- Votre objectif -
D'après l'entretien ci-dessous, quel auteur français a exercé une certaine influence sur l'œuvre de la personne interrogée ?

:: Bloc de texte

DC. Dans un essai de Liesbeth Eugelink consacré à votre œuvre, dont on peut lire une traduction anglaise sur votre site (www.vonnevandermeer.nl),
il est question de la place que vous accordez à la compassion et de la
difficulté de faire entrer de la compassion dans une œuvre littéraire.
Pouvez-vous préciser votre propre point de vue sur cette question ?
VvdM. Par
rapport à ce qui est dit dans cet essai, je tiens à préciser que,
lorsque j’écris, je ne juge pas mes personnages. J’essaie de vivre
leurs angoisses, leur jalousie, etc. ; si je sens que j’émets un
jugement, c’est que ça ne marche pas. Je m’efforce d’être au plus près
de mes personnages sans qu’il s’agisse pour autant d’empathie. Cette
proximité qui ne juge pas se traduit peut-être par un regard
compassionnel posé sur eux.
DC. Quels
sont vos auteurs flamands et néerlandais de prédilection ? Quelles
qualités appréciez-vous dans leurs œuvres ? À quels auteurs êtes-vous
redevable ?
VvdM. Les écrivains néerlandais que je préfère sont Arthur van Schendel (1), Louis Couperus (2), Maria Dermoût (3) et Thomas Rosenboom (4).
Ce sont tous des romanciers d’une forte invention scénique. Ils sont
tous à l’écoute de leurs personnages, leur oreille leur permet de
saisir la meilleure façon dont ceux-ci peuvent s’exprimer.
Très
jeune, j’ai commencé à lire des livres pour enfants qui m’ont donné
envie d’être lectrice mais aussi écrivain. Et j’ai lu aussi très tôt
des auteurs dans des langues étrangères (Dickens…). Modiano est l’auteur français dont j’ai lu le plus de livres, mais ceux-ci n’exercent aucune influence sur mes propres romans. Crime et châtiment demeure l’une de mes plus belles expériences de lecture. De boeken der kleine zielen de Couperus fait
aussi partie des romans que je relis tous les trois ou quatre ans au
même titre que certaines œuvres d’Arthur van Schendel (L’Homme de l’eau, La Frégate Marie-Jeanne...) ou encore La Fille que j’ai abandonnée de Shūsaku Endō.
Si un auteur français a exercé une certaine influence sur mon œuvre,
c’est l’anthropologue René Girard. Romano Guardini compte aussi
beaucoup pour moi.
(1) Arthur van Schendel (1874-1946). Trois œuvres de ce romancier ont été traduites en français : Le Vagabond amoureux (Een zwerver verliefd, 1904), trad. Louis Piérard, publié dans la Revue de Hollande durant la Première Guerre mondiale puis réédité en volume ; Les Oiseaux gris (De grauwe vogels, 1937), traduit par la romancière belge Marie Gevers, Plon, 1939 et Éditions Universitaires, 1973 ; L’Homme de l’eau (De waterman, 1933), trad. Selinde Margueron, Gallimard, 1984.

::::
:: Données extraites

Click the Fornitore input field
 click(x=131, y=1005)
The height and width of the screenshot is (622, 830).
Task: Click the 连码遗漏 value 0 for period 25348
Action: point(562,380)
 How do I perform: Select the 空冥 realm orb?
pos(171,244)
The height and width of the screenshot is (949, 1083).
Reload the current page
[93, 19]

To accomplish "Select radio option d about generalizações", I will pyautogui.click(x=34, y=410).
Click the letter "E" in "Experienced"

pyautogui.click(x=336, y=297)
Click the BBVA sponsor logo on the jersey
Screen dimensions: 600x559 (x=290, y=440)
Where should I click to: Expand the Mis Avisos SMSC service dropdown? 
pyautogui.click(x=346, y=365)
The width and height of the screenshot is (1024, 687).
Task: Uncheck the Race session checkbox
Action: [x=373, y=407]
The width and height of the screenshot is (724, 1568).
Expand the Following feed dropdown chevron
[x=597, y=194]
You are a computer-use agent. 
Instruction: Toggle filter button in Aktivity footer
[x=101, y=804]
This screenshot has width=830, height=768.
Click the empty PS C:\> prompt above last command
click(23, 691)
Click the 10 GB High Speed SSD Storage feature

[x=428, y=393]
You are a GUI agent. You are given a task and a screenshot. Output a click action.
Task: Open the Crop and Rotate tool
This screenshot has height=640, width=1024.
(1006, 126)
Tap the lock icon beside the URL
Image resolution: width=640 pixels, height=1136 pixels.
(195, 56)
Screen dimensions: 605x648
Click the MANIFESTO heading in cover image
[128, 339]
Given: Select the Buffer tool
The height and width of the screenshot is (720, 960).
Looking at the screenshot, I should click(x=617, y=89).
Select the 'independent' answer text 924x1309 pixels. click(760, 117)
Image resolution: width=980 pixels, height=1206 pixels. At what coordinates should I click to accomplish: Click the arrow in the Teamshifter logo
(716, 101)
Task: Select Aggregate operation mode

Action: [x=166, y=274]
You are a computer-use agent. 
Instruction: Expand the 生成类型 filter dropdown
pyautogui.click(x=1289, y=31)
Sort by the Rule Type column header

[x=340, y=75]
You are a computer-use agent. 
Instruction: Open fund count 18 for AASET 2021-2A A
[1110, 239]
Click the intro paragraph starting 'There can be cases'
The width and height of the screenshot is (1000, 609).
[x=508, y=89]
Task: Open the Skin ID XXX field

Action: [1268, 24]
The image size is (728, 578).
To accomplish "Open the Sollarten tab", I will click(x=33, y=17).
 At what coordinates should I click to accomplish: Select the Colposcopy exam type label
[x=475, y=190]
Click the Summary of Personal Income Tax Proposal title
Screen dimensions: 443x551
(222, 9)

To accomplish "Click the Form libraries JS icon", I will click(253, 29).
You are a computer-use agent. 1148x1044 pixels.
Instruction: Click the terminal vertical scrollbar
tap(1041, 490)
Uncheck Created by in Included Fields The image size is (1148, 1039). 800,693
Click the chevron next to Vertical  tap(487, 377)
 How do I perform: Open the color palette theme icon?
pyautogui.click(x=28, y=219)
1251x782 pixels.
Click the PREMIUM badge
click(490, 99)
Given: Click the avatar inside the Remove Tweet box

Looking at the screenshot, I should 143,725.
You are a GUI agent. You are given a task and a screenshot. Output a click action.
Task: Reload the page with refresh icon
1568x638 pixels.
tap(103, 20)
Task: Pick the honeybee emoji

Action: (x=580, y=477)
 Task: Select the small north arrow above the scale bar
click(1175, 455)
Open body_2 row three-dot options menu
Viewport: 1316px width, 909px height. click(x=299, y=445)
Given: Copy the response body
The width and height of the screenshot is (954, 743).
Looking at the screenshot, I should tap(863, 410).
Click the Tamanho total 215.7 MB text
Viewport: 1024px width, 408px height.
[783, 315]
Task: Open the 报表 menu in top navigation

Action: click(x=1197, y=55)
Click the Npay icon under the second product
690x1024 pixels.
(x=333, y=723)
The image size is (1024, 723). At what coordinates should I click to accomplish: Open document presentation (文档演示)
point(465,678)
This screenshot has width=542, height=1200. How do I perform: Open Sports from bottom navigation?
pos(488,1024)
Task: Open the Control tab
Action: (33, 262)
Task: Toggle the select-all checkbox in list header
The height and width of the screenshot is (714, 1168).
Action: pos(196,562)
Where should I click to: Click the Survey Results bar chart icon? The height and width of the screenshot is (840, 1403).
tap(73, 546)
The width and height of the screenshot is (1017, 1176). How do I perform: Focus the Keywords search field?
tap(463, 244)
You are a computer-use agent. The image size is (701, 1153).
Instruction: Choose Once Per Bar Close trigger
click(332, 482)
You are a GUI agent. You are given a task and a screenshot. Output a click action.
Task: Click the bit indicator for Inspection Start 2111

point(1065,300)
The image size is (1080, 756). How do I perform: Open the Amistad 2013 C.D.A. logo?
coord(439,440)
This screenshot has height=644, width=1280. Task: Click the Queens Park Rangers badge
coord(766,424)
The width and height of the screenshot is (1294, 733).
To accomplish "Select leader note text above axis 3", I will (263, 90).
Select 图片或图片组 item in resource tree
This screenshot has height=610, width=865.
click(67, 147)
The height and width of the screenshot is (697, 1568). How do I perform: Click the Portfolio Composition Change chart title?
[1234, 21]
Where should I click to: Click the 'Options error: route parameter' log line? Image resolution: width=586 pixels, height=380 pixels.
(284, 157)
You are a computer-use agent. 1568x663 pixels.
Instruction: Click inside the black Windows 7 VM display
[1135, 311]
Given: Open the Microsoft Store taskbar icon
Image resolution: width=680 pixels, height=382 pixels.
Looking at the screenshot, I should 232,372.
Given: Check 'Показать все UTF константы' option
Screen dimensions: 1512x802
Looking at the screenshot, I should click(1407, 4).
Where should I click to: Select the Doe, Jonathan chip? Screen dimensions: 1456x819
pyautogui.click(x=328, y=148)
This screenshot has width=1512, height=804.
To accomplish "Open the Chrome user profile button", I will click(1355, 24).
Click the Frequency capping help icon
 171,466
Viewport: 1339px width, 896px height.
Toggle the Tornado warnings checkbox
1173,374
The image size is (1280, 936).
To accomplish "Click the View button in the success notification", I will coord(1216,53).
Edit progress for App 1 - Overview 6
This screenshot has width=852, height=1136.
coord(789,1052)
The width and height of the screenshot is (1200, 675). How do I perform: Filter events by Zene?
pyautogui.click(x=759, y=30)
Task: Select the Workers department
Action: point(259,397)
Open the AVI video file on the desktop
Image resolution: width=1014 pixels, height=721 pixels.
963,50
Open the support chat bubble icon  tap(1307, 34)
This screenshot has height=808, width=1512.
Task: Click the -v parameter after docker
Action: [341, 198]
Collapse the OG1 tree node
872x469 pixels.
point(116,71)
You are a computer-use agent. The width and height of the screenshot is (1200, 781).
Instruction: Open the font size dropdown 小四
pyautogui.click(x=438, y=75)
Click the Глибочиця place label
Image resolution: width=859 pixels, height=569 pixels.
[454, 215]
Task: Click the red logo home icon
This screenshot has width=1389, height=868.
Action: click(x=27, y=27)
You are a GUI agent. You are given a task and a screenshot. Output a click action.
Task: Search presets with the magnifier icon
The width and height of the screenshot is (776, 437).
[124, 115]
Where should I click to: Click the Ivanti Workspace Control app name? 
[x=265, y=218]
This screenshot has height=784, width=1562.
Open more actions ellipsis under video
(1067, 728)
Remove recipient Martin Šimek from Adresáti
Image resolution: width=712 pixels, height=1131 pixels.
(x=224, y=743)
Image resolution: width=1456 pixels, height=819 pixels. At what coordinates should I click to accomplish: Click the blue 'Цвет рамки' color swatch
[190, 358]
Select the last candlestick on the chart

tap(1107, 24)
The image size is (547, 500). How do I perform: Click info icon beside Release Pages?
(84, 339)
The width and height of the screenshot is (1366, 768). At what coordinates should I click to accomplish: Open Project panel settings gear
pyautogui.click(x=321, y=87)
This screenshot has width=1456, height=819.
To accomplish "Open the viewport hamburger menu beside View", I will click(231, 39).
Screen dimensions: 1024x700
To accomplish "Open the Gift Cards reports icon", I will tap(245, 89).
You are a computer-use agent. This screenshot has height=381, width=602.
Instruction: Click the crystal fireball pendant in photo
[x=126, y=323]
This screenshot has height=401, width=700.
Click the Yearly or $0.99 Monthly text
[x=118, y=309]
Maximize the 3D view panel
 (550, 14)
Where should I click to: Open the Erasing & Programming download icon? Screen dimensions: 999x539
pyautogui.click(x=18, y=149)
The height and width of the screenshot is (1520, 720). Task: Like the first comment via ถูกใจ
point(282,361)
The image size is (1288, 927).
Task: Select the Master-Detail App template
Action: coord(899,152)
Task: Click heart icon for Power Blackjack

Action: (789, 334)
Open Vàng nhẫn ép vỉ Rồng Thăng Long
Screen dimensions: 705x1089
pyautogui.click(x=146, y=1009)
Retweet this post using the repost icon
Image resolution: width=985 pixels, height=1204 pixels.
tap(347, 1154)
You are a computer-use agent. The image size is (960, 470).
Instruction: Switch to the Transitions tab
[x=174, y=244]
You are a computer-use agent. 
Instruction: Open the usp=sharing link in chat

::::

- Réponse complète -
L'anthropologue René Girard.